At least 1,000 women and girls from low-income homes in Aberdeen are to receive free sanitary products as part of a new six-month pilot being trialled in the city.
The Scottish Government project, backed by £42,500 of funding, will ensure access to sanitary products for local women in immediate need.
The pilot will be run by Community Food Initiatives (CFINE), a social enterprise which focuses on improving the health and wellbeing of people in poverty.
CFINE will distribute free products to women in seven of the city’s regeneration areas, with an emphasis on ensuring dignity.
Such areas include Torry, Northfield and Tillydrone.
The pilot was launched by Equalities Secretary Angela Constance at the social enterprise’s base on Poynernook Road yesterday.
Ms Constance said there is growing evidence in Scotland that women are struggling to afford sanitary products.
She added: “This pilot project in Aberdeen will be very informative.
“It’s a first step but the pilot project will inform what we do next to address period poverty across Scotland.
“This pilot project will take place in at least seven regeneration areas across the city and will benefit at least 1,000 women and girls, to ensure they access the products they need.
“This will give us valuable learning into how best, particularly at a local level, to reach women in a manner that is effective but also dignified.”

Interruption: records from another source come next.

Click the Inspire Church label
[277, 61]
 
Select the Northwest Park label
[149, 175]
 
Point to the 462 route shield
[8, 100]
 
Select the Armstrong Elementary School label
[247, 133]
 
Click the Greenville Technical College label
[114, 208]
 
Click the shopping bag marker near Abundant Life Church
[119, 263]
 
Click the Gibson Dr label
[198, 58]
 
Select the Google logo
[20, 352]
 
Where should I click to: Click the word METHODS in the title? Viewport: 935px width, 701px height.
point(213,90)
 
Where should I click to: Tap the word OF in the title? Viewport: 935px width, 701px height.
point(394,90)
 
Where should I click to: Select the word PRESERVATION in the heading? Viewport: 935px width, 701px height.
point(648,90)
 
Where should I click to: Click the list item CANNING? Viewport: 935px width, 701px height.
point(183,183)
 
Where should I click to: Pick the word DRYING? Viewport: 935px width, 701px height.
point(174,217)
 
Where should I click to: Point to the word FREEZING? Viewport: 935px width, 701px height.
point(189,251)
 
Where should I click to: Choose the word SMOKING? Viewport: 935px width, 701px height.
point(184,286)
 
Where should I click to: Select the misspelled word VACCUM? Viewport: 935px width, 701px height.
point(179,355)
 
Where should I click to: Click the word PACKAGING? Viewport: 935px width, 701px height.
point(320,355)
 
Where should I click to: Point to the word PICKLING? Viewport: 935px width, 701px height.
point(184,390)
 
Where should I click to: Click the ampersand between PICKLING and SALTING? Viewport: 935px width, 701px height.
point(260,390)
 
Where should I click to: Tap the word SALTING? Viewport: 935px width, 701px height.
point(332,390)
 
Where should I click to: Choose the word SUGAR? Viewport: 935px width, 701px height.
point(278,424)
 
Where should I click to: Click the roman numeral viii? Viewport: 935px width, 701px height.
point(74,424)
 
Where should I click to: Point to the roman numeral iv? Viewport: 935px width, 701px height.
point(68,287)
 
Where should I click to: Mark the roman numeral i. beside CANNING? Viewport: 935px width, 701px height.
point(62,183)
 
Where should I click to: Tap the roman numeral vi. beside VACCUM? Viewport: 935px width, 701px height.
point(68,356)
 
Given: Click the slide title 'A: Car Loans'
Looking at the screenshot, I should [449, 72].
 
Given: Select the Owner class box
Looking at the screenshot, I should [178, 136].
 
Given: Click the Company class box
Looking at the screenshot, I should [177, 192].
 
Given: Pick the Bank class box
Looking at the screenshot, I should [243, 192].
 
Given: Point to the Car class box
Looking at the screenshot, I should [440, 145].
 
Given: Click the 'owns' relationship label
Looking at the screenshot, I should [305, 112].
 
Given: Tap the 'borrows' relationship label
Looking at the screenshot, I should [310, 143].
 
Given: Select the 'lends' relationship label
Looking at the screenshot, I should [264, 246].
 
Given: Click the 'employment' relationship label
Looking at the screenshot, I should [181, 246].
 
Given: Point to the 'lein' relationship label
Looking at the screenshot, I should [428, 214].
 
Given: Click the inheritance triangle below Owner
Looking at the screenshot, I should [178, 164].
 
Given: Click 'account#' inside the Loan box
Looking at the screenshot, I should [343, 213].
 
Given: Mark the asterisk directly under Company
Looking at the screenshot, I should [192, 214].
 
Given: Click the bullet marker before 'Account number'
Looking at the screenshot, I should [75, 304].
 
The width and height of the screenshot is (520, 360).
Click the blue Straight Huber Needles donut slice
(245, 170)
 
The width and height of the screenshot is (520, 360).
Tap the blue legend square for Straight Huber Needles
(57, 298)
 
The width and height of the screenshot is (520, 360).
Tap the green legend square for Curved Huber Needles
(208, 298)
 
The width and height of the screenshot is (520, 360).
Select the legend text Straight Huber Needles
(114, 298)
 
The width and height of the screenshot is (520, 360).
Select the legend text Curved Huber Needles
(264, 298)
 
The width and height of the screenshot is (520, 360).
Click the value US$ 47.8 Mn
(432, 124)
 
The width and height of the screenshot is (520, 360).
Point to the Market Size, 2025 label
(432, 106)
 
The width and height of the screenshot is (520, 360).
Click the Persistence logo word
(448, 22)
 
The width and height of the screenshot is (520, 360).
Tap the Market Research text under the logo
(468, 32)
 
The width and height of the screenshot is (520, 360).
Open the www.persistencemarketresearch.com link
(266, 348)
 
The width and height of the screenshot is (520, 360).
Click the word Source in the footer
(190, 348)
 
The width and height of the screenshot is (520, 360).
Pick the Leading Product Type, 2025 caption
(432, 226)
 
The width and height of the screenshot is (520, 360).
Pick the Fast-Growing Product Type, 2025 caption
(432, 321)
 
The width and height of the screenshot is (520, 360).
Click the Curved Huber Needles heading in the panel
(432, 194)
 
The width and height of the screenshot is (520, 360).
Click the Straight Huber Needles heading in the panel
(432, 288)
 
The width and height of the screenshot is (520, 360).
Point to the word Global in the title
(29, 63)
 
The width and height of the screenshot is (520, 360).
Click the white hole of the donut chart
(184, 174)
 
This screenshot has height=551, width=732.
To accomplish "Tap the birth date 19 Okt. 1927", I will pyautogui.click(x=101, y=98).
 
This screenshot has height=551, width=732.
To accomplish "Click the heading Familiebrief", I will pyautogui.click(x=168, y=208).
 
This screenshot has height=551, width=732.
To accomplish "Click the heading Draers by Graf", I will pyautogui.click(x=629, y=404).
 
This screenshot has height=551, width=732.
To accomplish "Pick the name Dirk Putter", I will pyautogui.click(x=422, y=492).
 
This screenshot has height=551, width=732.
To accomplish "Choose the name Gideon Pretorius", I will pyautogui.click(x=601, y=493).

When asked if sanitary products could eventually be given out to all women, regardless of income, the Scottish Minister said the focus has to be on those “in most need”.
She added: “I think most people understand the need to find ways to reach out to women and girls who are struggling financially.
“It’s a product women are required to use through necessity and we shouldn’t be embarrassed to talk about periods or sanitary products .
“But I am very conscious that if we are to be effective in reaching out to women and girls on lower incomes then we need to have the dignity and respect of women at the very heart of our approach.”
Dave Simmers, CFINE CEO, said that over a woman’s lifetime, sanitary products cost on average more than £5,000, a “significant sum” for those on low incomes.
He added: “Many cannot afford them and may use inappropriate methods or miss school.
“The findings of this pilot should be very useful in informing future action by the Scottish Government.”
Fiona Young, a community development worker at Tillydrone Community Flat, said she thinks the move is “brilliant and much needed.
“We provide a small food bank through FareShare Aberdeen,” she added.
“Women often find it hard to come forward to ask for support for their household, especially if they’ve got children.
“We get some young girls or women who will come in who will ask for sanitary products.
“We keep small supplies in the office and occasionally we offer them to people if they come for food as well.
“But you see horror stories in the media of young girls using toilet rolls and sellotape, and of missing school.
“If you’re trying to feed a family and you’re on a low income, you’ve got to pay your fuel bills and feed your family.
“On top of this buying sanitary protection, which is expensive, can be an unaffordable luxury. It shouldn’t be, it’s a necessity.
“Women don’t choose to have periods, it’s something that happens whether we like it or not.”
SNP MSP Gillian Martin has long been an advocate for ensuring more is done to tackle the issue in the North-east and across Scotland.
Earlier this year, Ms Martin wrote to Ms Constance calling for an investigation into what could be done.
The Aberdeenshire East MSP said: “This is a bold initiative which will help support women in need but also tackle the stigma around the issue of period poverty.
“Poverty is the main reason certain women and girls cannot access period products but there are other barriers like domestic abuse and coercive control, where a woman may not have access to her own money, or is stopped from accessing the products she needs.
“Personally I think access to period products is a basic right.
“It is an issue which faces many women across Scotland and the North-east is no different.
“This not just a health issue. It’s an issue that affects the attainment and education of young girls living in families struggling to get by.
“Many girls will miss school every month because they have no access to products, and that’s unacceptable to me.
“This pilot scheme will allow women and girls to access sanitary products without embarrassment and I wish all those behind the project every success.”
Tom Mason, Scottish Conservative MSP for the North-east, said: “I think most people would agree that it is not acceptable that any woman or girl in Scotland in 2017 is unable to afford or have access to sanitary products.
“This initiative should be welcomed and the results closely monitored to assess if this is something that can be rolled out elsewhere in Scotland.
“It is often overlooked due to the relative affluence of this area, that Aberdeen has pockets of real deprivation.
“Low income should not be a barrier to accessing these products – which are a necessity rather than a luxury.”